Exercise material>
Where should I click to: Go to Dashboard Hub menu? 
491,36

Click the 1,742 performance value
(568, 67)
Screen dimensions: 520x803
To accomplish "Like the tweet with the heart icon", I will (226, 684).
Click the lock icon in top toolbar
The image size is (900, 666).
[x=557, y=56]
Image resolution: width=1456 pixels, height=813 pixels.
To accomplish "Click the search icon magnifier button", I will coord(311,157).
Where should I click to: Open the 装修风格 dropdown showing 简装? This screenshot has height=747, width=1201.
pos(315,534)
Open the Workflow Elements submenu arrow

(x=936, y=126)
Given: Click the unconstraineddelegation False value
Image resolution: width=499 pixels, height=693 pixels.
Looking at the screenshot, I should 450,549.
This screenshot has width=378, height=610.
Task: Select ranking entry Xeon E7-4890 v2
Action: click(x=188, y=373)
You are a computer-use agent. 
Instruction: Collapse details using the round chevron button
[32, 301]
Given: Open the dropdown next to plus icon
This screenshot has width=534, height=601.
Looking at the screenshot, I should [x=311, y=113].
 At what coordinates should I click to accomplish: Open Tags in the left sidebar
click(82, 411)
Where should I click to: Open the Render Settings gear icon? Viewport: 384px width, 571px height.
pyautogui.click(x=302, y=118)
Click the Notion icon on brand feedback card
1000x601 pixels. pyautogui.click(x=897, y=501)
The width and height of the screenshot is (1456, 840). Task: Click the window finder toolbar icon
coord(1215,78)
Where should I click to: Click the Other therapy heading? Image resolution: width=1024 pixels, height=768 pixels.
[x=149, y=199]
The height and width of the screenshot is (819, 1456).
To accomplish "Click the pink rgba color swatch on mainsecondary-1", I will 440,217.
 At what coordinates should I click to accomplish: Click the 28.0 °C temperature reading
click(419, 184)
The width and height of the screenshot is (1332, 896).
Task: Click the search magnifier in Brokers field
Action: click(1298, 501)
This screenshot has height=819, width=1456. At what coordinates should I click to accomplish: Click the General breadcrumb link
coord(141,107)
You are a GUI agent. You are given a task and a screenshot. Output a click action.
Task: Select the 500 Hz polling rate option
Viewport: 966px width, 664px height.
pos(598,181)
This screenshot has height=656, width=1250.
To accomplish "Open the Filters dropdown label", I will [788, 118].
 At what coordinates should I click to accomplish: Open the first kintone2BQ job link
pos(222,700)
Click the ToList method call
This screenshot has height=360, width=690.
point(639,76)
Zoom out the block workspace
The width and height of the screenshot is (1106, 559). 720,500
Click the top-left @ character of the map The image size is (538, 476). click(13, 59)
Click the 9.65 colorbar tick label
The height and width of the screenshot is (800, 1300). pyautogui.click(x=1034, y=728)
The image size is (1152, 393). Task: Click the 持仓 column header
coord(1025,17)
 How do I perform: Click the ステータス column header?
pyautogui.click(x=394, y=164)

Aim> Which lines of the material contain the string "will", matching case? Return each of those lines in full.

The solution>
To accomplish "Like the tweet with the heart icon", I will (226, 684).
To accomplish "Click the search icon magnifier button", I will coord(311,157).
To accomplish "Click the pink rgba color swatch on mainsecondary-1", I will 440,217.
To accomplish "Open the Filters dropdown label", I will [788, 118].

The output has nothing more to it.